(Verilen alıştırma A)
Okuma parçasında "Çocukları cinsel istismardan korumak için çalışan Innocence" ile "tehlikeler yaratabileceğini vurguluyor." arasındaki bölümü, her iki uç da dahil olmak üzere, "filminde" yerine "videosunda" koyarak yeniden yazın.

Yaratıcı bünyeler için günlük besin kaynağı
Çocuğunuzun Fotoğraflarını Paylaşırken Ne Yaptığınızı Bir Daha Düşünün

Çocuğunuzun Fotoğraflarını Paylaşırken Ne Yaptığınızı Bir Daha Düşünün

Çocukları cinsel istismardan korumak için çalışan Innocence in Danger; yeni filminde çocuğumuzun fotoğraflarını hiç düşünmeden paylaşmanın nasıl tehlikeler yaratabileceğini vurguluyor.

Innocence in Danger, çocukları cinsel istismardan korumak için çalışan bir sosyal sorumluluk kuruluşu. Daha önceki çalışmalarıyla çok konuşulan ve pek çok yaratıcı ödül alan kuruluşun son filmi, 7 Şubat Güvenli İnternet Günü için hazırlandı. Film; düşünmeden yapılan paylaşımların tehlikelerini vurgulayarak anne ve babaları bu konuda uyarıyor.

Berlin merkezli reklam ajansı Glow tarafından hazırlanan 50 saniyelik film, anne-babaların sosyal platformlardaki tipik davranışlarını gerçek hayata uyarlayarak gösteriyor. Bu sayede tehlikelerini düşünmeden koyduğumuz fotoğrafların ne anlama geldiğini göstermiş oluyor. Filmdeki anne, küçük kızıyla gurur duyan, heyecanlı bir anne. Kızının bikinili fotoğrafı elinde, sokakta herkese gösteriyor. Hatta yetmiyor, fotoğrafları direklere, duvarlara, panolara asıyor; sokakları kızıyla donatıyor. Yoldan geçenler kadının yaptığı karşısında şaşkınlık gösterirken filmin sonuna doğru, karanlık iki silüet fotoğrafa dokunuyor ve fotoğrafı yanlarına alıyor. Film rahatsız edici bir etkiyle biterken mesaj geliyor: “#ShareSmart” yani “Akıllıca Paylaş.”

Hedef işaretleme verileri

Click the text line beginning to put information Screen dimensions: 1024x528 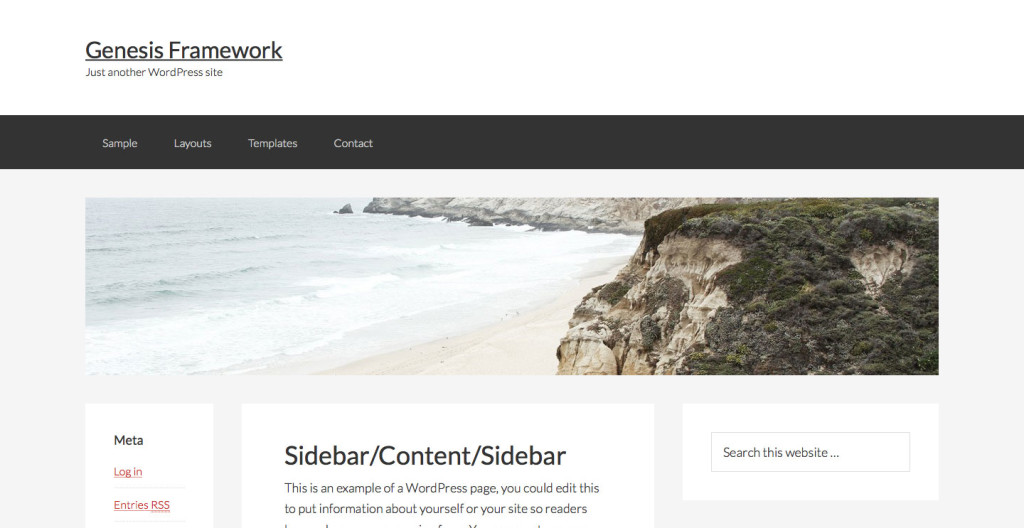point(436,509)
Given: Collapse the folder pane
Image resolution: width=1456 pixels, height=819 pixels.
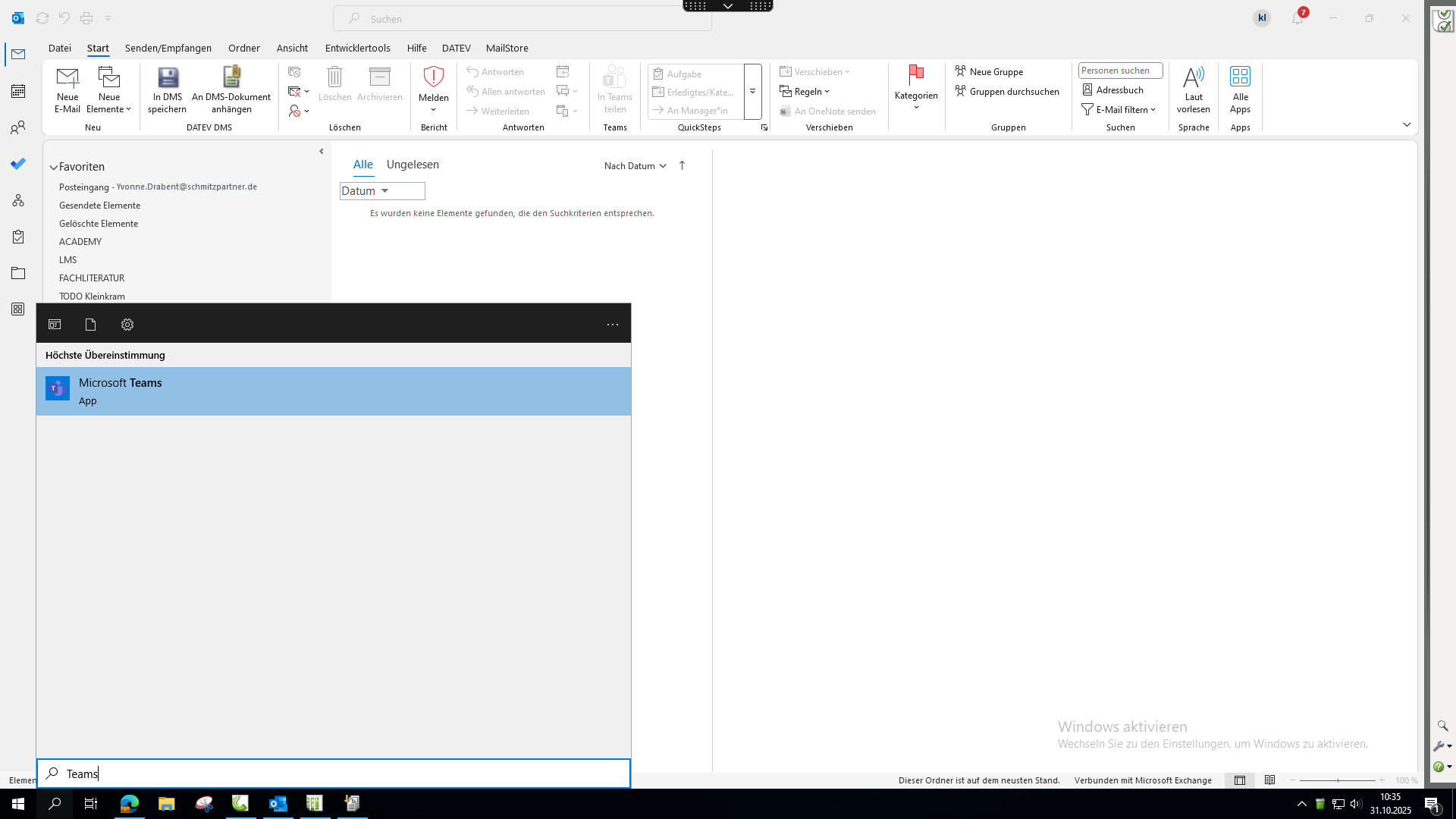Looking at the screenshot, I should [x=322, y=152].
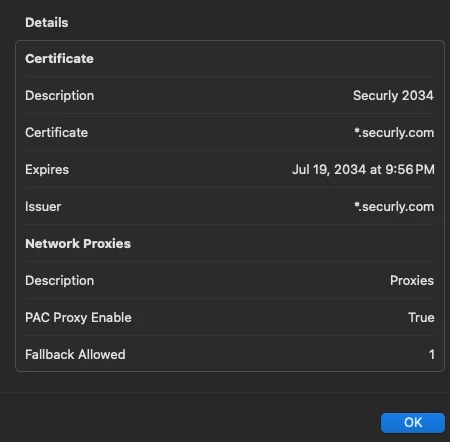Viewport: 450px width, 442px height.
Task: Click the Network Proxies section header
Action: [78, 244]
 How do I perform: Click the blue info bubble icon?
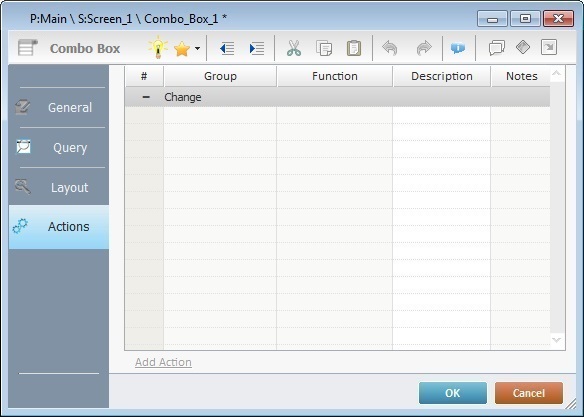pyautogui.click(x=458, y=48)
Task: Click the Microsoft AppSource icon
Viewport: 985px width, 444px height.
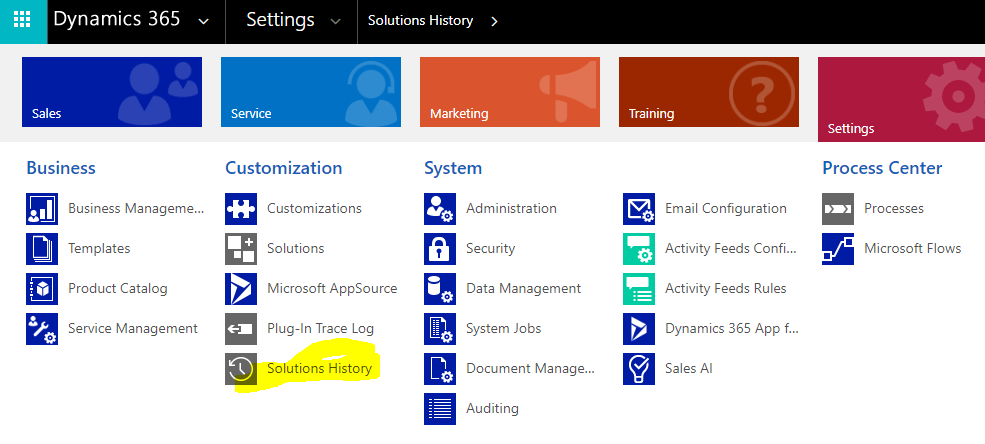Action: click(241, 289)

(Verilen alıştırma B)
Hedef işaretleme verilerinde "Task: Click the Microsoft AppSource icon" ifadesini içeren satırdan son satıra kadar olan satırları, iki uç da dahil, numaralı liste olarak yazın. Boş satırları ve resimleri yanıta almayın.

(Yanıt A)
Çocukları cinsel istismardan korumak için çalışan Innocence in Danger; yeni videosunda çocuğumuzun fotoğraflarını hiç düşünmeden paylaşmanın nasıl tehlikeler yaratabileceğini vurguluyor.

(Yanıt B)
1. Task: Click the Microsoft AppSource icon
2. Viewport: 985px width, 444px height.
3. Action: click(241, 289)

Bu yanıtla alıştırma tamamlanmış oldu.